Tennessee Republicans Move to Undo Local Pot Decriminalization

Like everywhere else in the South, marijuana isn’t legal in Tennessee. But since last fall, police in Nashville and Memphis have had a less-punitive alternative to an arrest and subsequent misdemeanor charge for someone caught possessing a small amount of cannabis. City councils in the state’s two largest cities both passed limited decriminalization efforts, which give cops the option of handing out a civil infraction—comparable to a parking ticket—for marijuana possession.

You can still be arrested and charged for marijuana possession, but if it’s less than a half-ounce, the cop might give you a break. Such a conservative and limited move is hardly legalization, but it’s nonetheless a significant step forward in the marijuana-unfriendly South. It’s also a big deal for civil liberties and racial justice advocates, as black people are arrested for marijuana possession at four times the rate of whites in Tennessee. As it happens, Memphis is a majority-black city, and Nashville is roughly 28 percent black.

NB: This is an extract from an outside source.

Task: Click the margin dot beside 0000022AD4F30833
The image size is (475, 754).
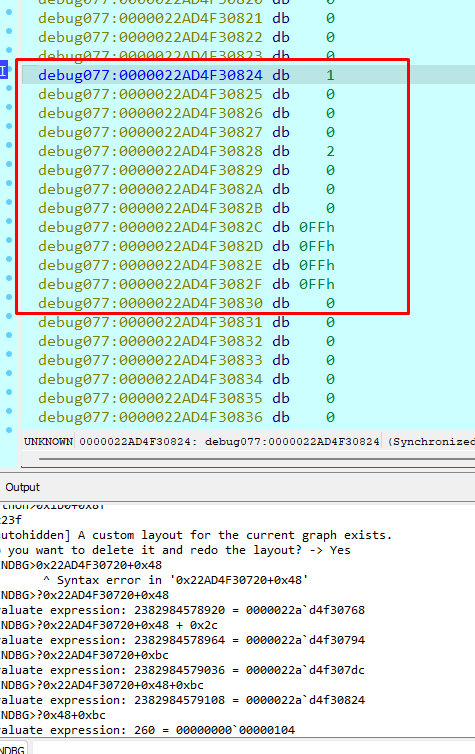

Tennessee attorney general Herbert Slatery III is not black. Neither is William Lamberth, a state representative from the tiny hamlet of Cottontown and chairman of the Tennessee General Assembly’s House Criminal Justice Committee.We’re not saying that’s why Slatery declared both cities’ decriminalization efforts invalid, which was enough to scare Memphis into putting its decriminalization plan on hold.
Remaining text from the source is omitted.